The human PNPLA3 gene is expressed in various tissues of the body mainly in the liver. Its gene product, i.e., triacylglycerol lipase enzyme, mediates hydrolysis of TAG in adipocytes. However, PNPLA3 rs738409 polymorphism causes loss of enzyme function resulting in the accumulation of TAG in the liver [12]. PNPLA3 variants are the most common genetic risk factors leading to NAFLD in obese across different ethnic groups [25]. PNPLA3 rs738409 variant had been reported as a significant risk factor for NAFLD in all genetic models [19] and in codominant model [17, 24, 26] among different study populations.
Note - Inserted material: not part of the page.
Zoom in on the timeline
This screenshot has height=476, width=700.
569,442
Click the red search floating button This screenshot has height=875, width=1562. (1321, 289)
However, the present study found no relationship between rs738409 polymorphism and risk of NAFLD in the whole T2DM group, which is in agreement with the findings of Hsieh et al. (2015) [16]. Differently, both binary and multinomial logistic regression analyses in the present study revealed that rs738409 polymorphism was significantly associated with NAFLD in obese diabetics, under dominant and recessive models (all p < 0.05).

Conclusions

NAFLD and obesity were the most common comorbid diseases of T2DM in the setting. Gender female, being illiterate, and PNPLA3 rs738409 polymorphism were significant risk factors of NAFLD among obese diabetic patients. Further research studies are needed to evaluate the association of PNPLA3 rs738409 polymorphism and other genetic factors with the NAFLD particularly among obese diabetics.